“Those elected to parliament have a heavy burden and we can only hope that good counsel will prevail,” said President’s Counsel Geoffrey Alagaratnam, noting that parliament plays an important role as it represents the citizenry more so than the president – especially in light of the 19th Amendment to the Constitution.
He asserted: “There may be an excessive number of members; but nevertheless, they represent the people, and have a duty to implement proper institutions and processes to protect democracy and the rule of law.”
“My belief is that even a flawed democracy is much better than authoritarianism or tyranny,” Alagaratnam added.
As only a minority of candidates disclose their assets to the public, he pointed to the need to strengthen the law to ensure transparency and accountability in the democratic process: “This information must be open to public scrutiny as the people must be aware of ill-gotten wealth, candidates’ suitability for the job and whether cases are pending.”
In his view, more progress is needed in ensuring the independence of the judiciary as the method of appointment is undertaken by the Constitutional Council, which comes under the control of those in parliament.
Furthermore, Alagaratnam suggested that the council pursues “broader based civil society engagement.”
Additionally, he maintained that the Judicial Service Commission (JSC) is too narrow a body as it comprises three members of the Supreme Count.
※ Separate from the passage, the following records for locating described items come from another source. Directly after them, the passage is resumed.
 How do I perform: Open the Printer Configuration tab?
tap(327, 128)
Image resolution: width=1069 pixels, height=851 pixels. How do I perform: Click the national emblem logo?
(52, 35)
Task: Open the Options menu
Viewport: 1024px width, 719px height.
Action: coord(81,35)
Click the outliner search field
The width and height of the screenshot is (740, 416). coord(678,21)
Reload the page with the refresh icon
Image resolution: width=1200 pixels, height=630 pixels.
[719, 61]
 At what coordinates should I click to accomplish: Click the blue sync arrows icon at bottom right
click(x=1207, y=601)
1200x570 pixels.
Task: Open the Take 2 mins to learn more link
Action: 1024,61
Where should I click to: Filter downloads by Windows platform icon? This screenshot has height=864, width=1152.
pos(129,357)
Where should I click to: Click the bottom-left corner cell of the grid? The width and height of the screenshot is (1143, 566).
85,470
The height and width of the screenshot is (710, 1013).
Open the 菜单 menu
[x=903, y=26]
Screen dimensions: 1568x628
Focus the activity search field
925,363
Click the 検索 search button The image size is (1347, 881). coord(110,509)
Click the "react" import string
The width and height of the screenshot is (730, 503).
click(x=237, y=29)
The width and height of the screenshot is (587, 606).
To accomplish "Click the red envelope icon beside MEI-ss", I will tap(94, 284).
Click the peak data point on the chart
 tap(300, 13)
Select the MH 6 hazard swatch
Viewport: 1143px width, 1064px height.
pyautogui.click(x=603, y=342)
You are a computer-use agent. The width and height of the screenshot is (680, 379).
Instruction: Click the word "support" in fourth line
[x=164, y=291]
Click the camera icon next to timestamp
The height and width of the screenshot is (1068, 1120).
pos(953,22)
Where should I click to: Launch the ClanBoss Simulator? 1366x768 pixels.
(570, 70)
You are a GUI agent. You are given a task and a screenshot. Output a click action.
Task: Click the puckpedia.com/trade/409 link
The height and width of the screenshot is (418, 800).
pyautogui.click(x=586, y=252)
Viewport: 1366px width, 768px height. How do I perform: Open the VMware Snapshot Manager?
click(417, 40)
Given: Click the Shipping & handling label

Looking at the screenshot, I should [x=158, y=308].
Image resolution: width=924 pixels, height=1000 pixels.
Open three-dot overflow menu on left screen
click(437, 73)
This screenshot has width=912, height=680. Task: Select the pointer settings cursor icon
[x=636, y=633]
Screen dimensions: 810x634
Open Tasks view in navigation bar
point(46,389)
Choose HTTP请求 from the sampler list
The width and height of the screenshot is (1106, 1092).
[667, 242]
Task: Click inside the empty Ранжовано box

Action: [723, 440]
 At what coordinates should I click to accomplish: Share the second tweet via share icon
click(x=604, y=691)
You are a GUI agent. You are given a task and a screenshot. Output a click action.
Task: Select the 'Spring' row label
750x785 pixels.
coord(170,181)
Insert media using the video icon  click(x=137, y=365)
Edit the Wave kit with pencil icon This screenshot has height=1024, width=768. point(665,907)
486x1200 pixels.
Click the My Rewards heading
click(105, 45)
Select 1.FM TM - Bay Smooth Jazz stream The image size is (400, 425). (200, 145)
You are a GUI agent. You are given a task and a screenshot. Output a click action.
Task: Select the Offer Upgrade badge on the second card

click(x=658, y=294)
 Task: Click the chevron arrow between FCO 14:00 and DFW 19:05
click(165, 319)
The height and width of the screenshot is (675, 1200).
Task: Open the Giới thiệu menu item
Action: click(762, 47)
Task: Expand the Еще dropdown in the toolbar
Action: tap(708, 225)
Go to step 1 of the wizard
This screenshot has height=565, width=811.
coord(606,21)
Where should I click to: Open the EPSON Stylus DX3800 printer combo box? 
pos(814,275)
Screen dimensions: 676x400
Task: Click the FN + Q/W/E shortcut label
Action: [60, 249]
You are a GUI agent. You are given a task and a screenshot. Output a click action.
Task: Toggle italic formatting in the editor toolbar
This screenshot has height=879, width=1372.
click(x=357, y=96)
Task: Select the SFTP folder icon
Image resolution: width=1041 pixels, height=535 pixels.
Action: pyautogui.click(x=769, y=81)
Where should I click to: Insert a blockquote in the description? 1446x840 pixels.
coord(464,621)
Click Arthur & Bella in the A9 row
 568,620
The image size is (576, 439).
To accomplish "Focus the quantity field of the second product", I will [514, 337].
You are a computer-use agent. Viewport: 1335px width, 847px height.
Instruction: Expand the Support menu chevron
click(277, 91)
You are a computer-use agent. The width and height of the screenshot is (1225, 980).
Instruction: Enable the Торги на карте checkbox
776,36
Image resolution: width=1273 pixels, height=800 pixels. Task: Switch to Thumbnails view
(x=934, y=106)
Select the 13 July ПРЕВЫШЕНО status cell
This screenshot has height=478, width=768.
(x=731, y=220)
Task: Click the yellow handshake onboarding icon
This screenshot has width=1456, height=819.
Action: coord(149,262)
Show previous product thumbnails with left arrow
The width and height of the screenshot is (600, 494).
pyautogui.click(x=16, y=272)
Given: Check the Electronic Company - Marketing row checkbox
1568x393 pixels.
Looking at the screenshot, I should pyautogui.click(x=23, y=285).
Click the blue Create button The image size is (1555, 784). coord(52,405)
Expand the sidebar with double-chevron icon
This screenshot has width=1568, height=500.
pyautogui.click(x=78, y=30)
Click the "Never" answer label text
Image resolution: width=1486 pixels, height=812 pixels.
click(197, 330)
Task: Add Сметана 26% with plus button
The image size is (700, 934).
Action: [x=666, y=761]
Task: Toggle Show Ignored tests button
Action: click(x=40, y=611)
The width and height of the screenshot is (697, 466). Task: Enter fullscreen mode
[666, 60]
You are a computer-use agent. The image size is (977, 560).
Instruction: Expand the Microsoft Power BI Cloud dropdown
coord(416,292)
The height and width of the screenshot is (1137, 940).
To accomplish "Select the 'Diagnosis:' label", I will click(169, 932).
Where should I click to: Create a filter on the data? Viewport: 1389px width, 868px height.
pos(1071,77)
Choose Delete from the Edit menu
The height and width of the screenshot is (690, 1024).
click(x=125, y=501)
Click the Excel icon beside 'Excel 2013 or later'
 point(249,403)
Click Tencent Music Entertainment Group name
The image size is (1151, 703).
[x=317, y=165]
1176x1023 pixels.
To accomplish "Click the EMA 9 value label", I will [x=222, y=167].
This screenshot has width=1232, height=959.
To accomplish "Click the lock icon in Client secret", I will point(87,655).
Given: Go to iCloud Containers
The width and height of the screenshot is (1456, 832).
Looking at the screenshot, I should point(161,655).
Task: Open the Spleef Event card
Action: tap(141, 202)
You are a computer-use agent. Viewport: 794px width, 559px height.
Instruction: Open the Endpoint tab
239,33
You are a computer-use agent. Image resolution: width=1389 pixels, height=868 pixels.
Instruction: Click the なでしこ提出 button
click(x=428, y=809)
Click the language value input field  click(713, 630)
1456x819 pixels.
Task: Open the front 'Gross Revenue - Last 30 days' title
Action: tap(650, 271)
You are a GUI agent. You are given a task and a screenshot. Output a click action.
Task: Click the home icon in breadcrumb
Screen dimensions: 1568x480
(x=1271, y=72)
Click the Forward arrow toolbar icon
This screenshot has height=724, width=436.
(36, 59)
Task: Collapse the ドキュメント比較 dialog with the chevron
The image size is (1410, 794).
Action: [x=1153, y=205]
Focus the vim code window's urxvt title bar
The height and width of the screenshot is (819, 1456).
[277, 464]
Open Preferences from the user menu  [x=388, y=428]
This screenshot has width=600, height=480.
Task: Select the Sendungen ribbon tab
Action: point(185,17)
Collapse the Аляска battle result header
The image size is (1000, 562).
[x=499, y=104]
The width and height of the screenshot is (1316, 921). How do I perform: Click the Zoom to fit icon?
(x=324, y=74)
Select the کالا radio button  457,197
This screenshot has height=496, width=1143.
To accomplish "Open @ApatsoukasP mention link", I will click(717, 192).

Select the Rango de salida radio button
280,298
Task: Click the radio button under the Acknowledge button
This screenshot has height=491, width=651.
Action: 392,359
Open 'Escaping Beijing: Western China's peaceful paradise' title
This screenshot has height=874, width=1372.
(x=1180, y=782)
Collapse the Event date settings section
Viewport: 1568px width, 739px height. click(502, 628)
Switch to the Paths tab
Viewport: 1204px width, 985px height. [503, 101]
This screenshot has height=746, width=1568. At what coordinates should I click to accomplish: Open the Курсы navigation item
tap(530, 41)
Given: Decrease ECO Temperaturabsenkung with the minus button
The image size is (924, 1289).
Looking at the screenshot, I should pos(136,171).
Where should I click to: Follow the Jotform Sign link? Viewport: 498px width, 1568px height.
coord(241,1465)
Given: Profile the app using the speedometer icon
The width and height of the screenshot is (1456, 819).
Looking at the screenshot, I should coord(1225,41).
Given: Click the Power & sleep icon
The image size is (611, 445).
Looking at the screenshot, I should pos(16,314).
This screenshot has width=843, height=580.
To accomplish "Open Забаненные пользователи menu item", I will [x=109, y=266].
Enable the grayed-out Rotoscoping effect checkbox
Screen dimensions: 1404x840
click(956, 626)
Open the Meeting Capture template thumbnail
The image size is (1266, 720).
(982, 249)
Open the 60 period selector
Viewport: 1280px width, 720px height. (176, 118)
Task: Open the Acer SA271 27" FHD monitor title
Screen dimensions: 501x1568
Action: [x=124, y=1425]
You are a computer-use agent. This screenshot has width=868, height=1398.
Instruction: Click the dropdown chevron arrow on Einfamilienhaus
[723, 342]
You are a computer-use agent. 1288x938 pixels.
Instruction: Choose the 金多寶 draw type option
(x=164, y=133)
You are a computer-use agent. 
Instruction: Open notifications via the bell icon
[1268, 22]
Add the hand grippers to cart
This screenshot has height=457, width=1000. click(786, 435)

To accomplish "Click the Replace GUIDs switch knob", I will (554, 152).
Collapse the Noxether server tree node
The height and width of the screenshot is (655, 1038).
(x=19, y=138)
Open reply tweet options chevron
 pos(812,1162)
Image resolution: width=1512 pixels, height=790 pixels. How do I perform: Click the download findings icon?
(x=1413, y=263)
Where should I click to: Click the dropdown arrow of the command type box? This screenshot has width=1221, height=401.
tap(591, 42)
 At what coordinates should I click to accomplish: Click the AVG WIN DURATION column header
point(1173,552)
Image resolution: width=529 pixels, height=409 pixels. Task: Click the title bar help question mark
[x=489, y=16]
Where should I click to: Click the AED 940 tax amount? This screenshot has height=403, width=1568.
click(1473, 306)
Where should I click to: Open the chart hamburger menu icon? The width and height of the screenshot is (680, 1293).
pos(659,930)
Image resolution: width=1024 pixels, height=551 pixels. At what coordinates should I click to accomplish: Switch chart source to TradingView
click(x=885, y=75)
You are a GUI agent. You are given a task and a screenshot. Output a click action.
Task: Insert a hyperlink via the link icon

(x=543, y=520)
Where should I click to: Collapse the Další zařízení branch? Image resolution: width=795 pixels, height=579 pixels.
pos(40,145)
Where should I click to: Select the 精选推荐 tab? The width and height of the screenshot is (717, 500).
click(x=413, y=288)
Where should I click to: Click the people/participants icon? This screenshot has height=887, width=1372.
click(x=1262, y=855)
To address this, he proposed expanding representation to include the President of the Court of Appeal, as well as representatives of the Attorney General, the Bar Association of Sri Lanka (BASL) and civil society.
“First, we must protect the judiciary from political pressures, and also ensure that there is transparency and accountability within it,” he insisted. And with regard to the politicisation of professional bodies, he noted that while lawyers may have had political affiliations in the past, the principle of law was of paramount importance.
However, this scenario appears to have changed in the present day – he believes that there have been several instances of professional independence being sacrificed for various benefits, and called for measures to ensure that the legal profession remains independent.
He emphasised that “people look to the legal profession to lead the way, and tell them what is right or wrong as far as governance, democracy and the rule of law is concerned.”
As for the government’s response to the COVID-19 pandemic, Alagaratnam stated that the “measures taken were fairly good” but insisted that the law must be followed when imposing curfews.
“The curfew that was imposed was illegal as stated by the Human Rights Commission. Moreover, there was no accountability as parliament had been dissolved and the judiciary was inactive to a certain extent,” he stated.
While health regulations were announced to ensure the safety of citizens in the lead up to the general election, there were protests by public health inspectors and medical workers. He traced this to the efficiency and independence of the public service, stating that it has been politicised to the point of those serving being rewarded for affiliations rather than performance.
Meanwhile, he urged the private sector to unite when engaging with the government and public sector especially in the case of the chambers of business and commerce: “There must be consistent policies because if an economy is to develop, you should be aware of expected policies related to investment, expropriation and taxation – and whether they can be changed overnight, as well as knowing that there are equal opportunities for all in the private sector.”
“When it comes to both foreign and local investments in terms of developing the economy, without policy consistency, certainty and a level playing field, Sri Lanka will not be treated as a country that can be trusted,” Alagaratnam declared.